I believe there is a race in the sequence of streamon/off. Also there is an extra routrip from on to off and on again which I didn't notice before.
Comment 18 Nicolas Dufresne (ndufresne) 2016-11-24 21:14:43 UTC
This is now fixed through bugs:
https://bugzilla.gnome.org/show_bug.cgi?id=775015
https://bugzilla.gnome.org/show_bug.cgi?id=775014

All patches backported to 1.8 and 1.10, will be part of the next release.
Comment 19 Alfonso 2017-02-09 09:44:09 UTC
Hello! Any idea about when the next release will have place? This issue is affecting a number of our users and it would be great to have a new 1.8 release for Ubuntu 16 so they can enjoy the fix :)

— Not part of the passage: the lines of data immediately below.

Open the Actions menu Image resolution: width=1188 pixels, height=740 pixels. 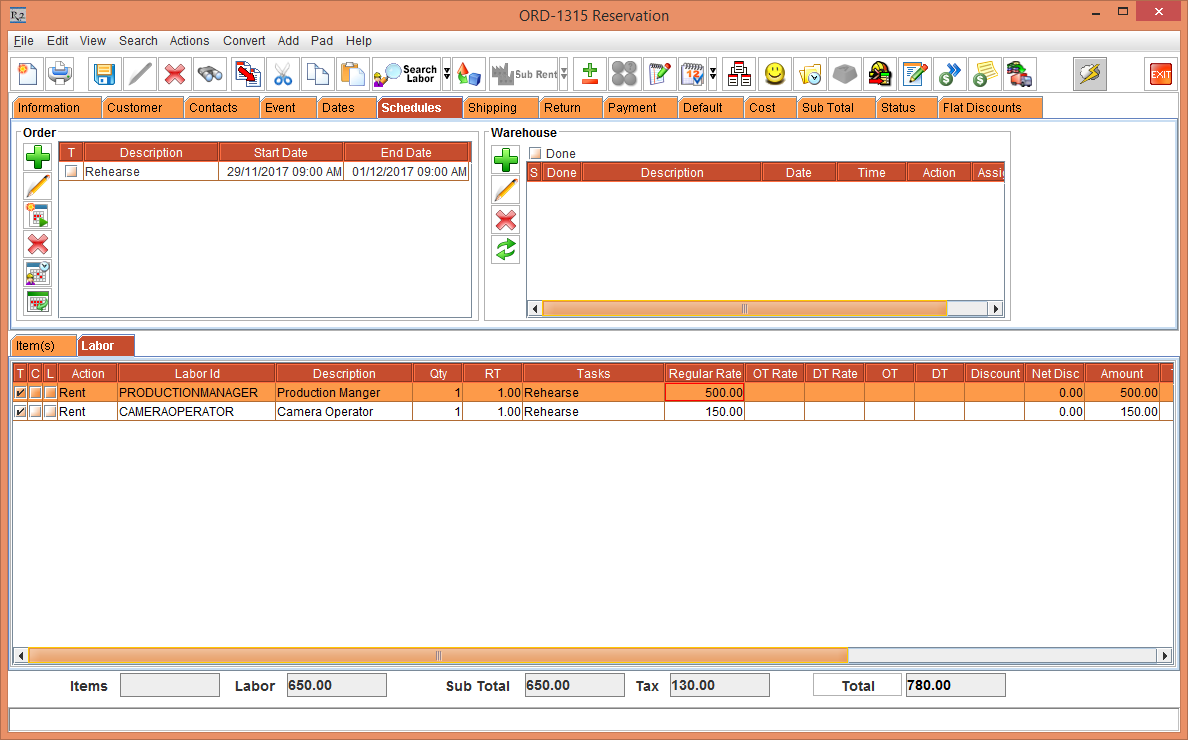[189, 41]
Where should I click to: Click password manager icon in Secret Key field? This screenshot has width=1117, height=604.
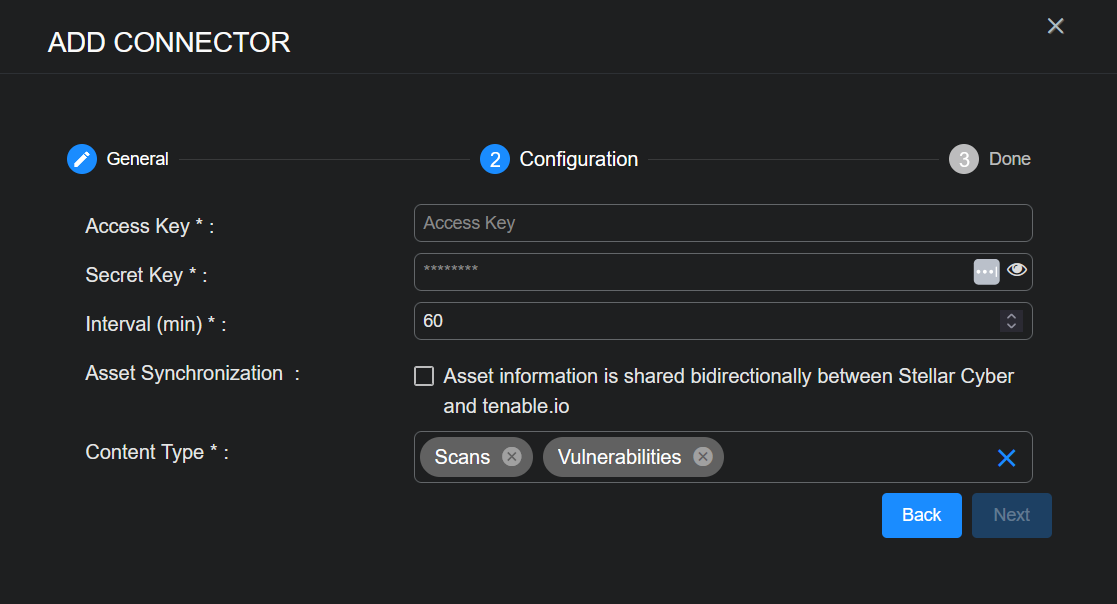(986, 272)
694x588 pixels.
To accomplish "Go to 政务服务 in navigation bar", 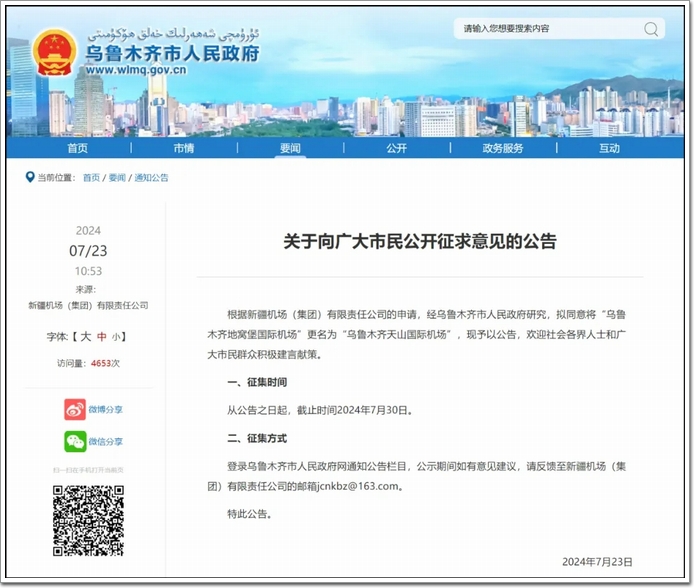I will pyautogui.click(x=502, y=148).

Comment 20 Nicolas Dufresne (ndufresne) 2017-02-09 12:29:10 UTC
There is no schedule for bug fix release. This issue is already released in current stable branch (1.10.3). For further assistance, contact your distribution. There may not be any new 1.8 release. For this version, you should package the patches.